3-2 in comment decoder Dec t And mining the association relation between the multi-scale image features and the multi-scale text features by utilizing the cooperative attention module, and outputting the text aggregation features by utilizing the cooperative attention module for generating text comments.
Further, the determination network based on the multitasking constraint in the step (4) realizes feature accuracy of aesthetic factor marking and text quality, specifically as follows:
4-1 Mass prediction loss L a : the quality prediction loss comprises multi-scale image features and multi-scale text features, and the L2 loss is adopted for the effectiveness of the multi-scale image features and the multi-scale text features.
4-2 aesthetic factor predictive loss L fact : aesthetic factor prediction loss contains real text comments and generated text comments, and cross entropy loss is adopted for restricting the rationality of generated text comments.
4-3, carrying out weighted summation on the text quality prediction loss and the aesthetic factor prediction loss for guiding the training of the model.
Further, the antagonism loss based on hidden information learning in the step (5):
based on the idea of hidden information learning, according to real text comments and aestheticsThe correlation between the quality is strong and weak, and a learnable relaxation factor is introduced into a loss function to guide the training of a model. Specifically, two sets of parameters w and w are introduced in the discriminant network * The countering loss is to be in the form of a hangeloss, which requires solving the following problems:
s.t.
wherein w and w * B and b are network weight parameters * For the network bias, gamma and C are weight coefficients, y i Is x i Labels, x, corresponding to samples i ∈R d For the transducer to discriminate the network extracted features,features extracted for pre-trained aesthetic quality assessment model, < >>The relaxation factor introduced for the text feature is output for the two fully connected layers. When the text noise is larger, the quality error is larger based on the text prediction, and the corresponding relaxation factor is also required to be larger, namely the generated text comment is not required to be too similar to the real text comment; when the text noise is smaller, the relaxation factor is smaller, and the generated text comment should approximate to the real text comment. Here, w and w * For the network weight parameters, the improved SMO algorithm can be used for solving, and iterative optimization is carried out together with the whole network.
In the test phase, only the test image and the aesthetic factor marking (or a plurality of) vectors to be generated need to be input into the trained model, so that corresponding aesthetic description can be obtained.

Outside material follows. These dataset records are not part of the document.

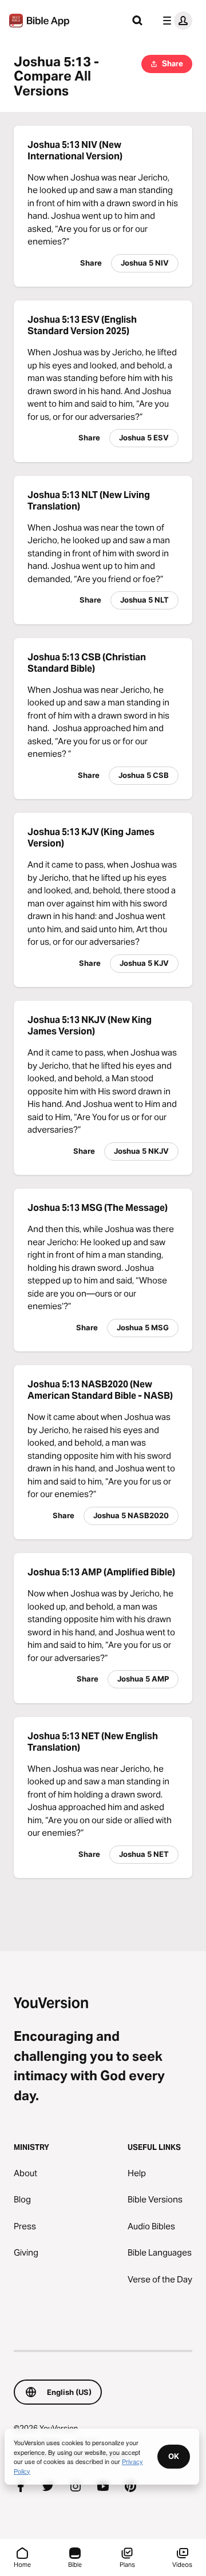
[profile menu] (175, 20)
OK (173, 2456)
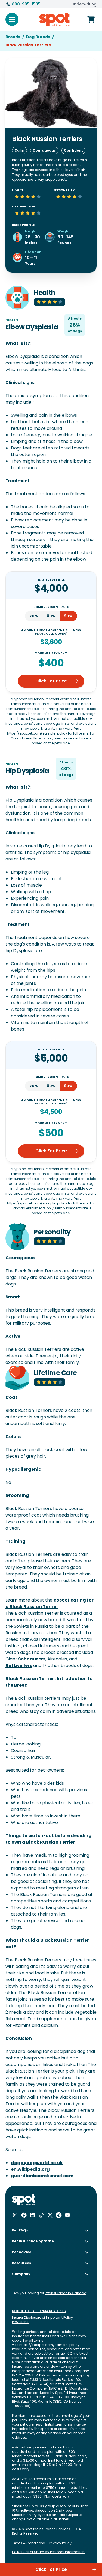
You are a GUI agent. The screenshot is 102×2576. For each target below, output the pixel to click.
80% (51, 616)
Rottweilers (18, 1665)
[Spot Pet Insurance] (24, 2200)
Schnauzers (31, 1659)
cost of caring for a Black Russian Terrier (49, 1603)
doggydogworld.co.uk (37, 2163)
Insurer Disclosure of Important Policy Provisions (42, 2319)
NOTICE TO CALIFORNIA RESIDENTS (39, 2311)
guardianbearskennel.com (42, 2176)
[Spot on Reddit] (58, 2215)
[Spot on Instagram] (15, 2215)
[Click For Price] (91, 19)
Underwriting (84, 4)
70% (33, 616)
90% (68, 616)
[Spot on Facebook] (24, 2215)
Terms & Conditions (28, 2543)
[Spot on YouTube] (67, 2215)
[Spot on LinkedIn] (32, 2215)
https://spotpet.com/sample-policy (49, 2344)
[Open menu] (11, 19)
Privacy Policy (60, 2543)
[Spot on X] (50, 2215)
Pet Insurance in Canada (65, 2293)
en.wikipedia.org (30, 2169)
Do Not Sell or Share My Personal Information (48, 2552)
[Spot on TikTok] (41, 2215)
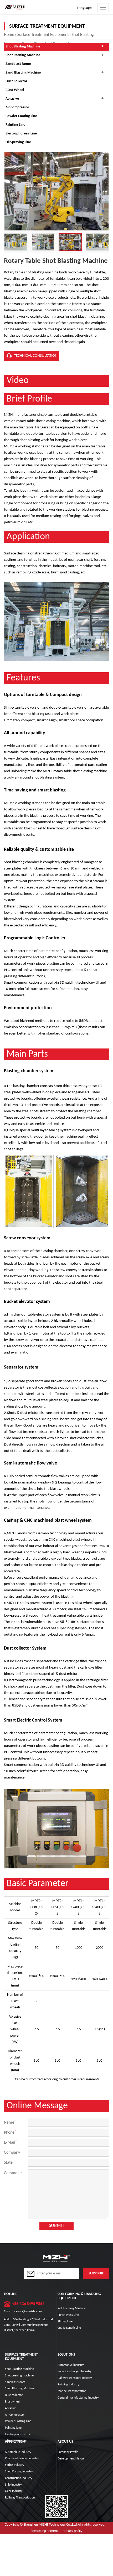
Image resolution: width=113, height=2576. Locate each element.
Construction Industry (18, 2478)
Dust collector (16, 81)
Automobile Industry (18, 2452)
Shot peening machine (23, 55)
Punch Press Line (68, 2315)
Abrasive (12, 99)
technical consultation (36, 356)
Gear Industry (13, 2491)
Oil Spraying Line (18, 142)
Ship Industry (13, 2484)
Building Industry (68, 2384)
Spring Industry (14, 2465)
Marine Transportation (72, 2391)
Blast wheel (15, 90)
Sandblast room (18, 64)
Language (84, 8)
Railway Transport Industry (75, 2378)
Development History (71, 2458)
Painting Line (15, 125)
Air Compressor (17, 107)
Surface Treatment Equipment (43, 35)
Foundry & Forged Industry (74, 2371)
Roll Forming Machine (72, 2308)
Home (9, 35)
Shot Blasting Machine (23, 47)
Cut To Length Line (69, 2327)
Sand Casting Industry (19, 2471)
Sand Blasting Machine (23, 73)
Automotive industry (71, 2365)
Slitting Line (65, 2321)
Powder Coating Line (21, 116)
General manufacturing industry (78, 2397)
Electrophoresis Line (21, 134)
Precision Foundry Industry (22, 2458)
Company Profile (68, 2452)
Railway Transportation (20, 2497)
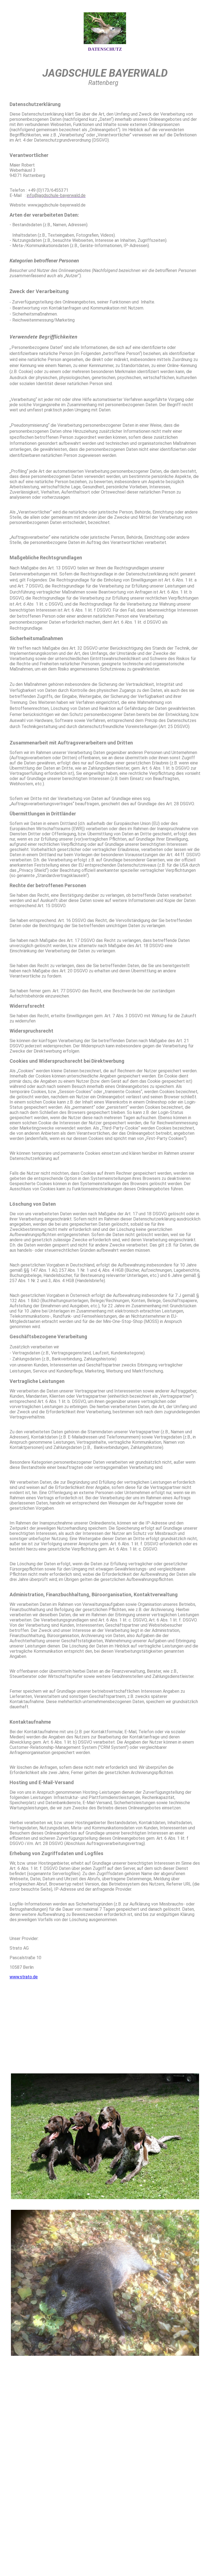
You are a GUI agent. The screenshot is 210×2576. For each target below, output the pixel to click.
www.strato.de (24, 1976)
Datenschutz (105, 49)
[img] (105, 28)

The invention has the following beneficial effects:
aiming at the learning problems of small mark information scale and large noise, based on the generation of research image aesthetic description generation task against learning thought, real text mark data is to be used as hidden information, and according to the expression capability of the real text mark data to the image aesthetic quality, the loose item in the discriminant loss function is generated by automatic learning description. That is, where the real text label data is highly correlated with the aesthetic quality of the image, the amount of relaxation is small, so that the generated description needs to be close thereto; conversely, the amount of relaxation is large, and the generated description may be significantly different from the true mark. In addition, in order to restrict the rationality of the generated text, a quality prediction loss and a factor classification loss based on the text are introduced, so that the generated text is matched with the aesthetic quality of the input image, and the robustness and the accuracy of the model are improved.
Drawings
FIG. 1 is a basic frame diagram generated based on an aesthetic description of an image learned from hidden information;
Detailed Description
The invention is further described below with reference to the accompanying drawings.
As shown in fig. 1, the present invention is based on the idea of challenge learning, and comprises three encoders, one decoder, and a plurality of discrimination networks. Wherein the encoder has an aesthetic factor encoder Enc f Visual encoder Enc v And text encoder Enc t High-level semantic features are extracted from the aesthetic factor marking control vector, the input image, and the real text comment, respectively. Thereafter, the aesthetic factor features and the visual features are input together to the decoder Dec t For generating text comments.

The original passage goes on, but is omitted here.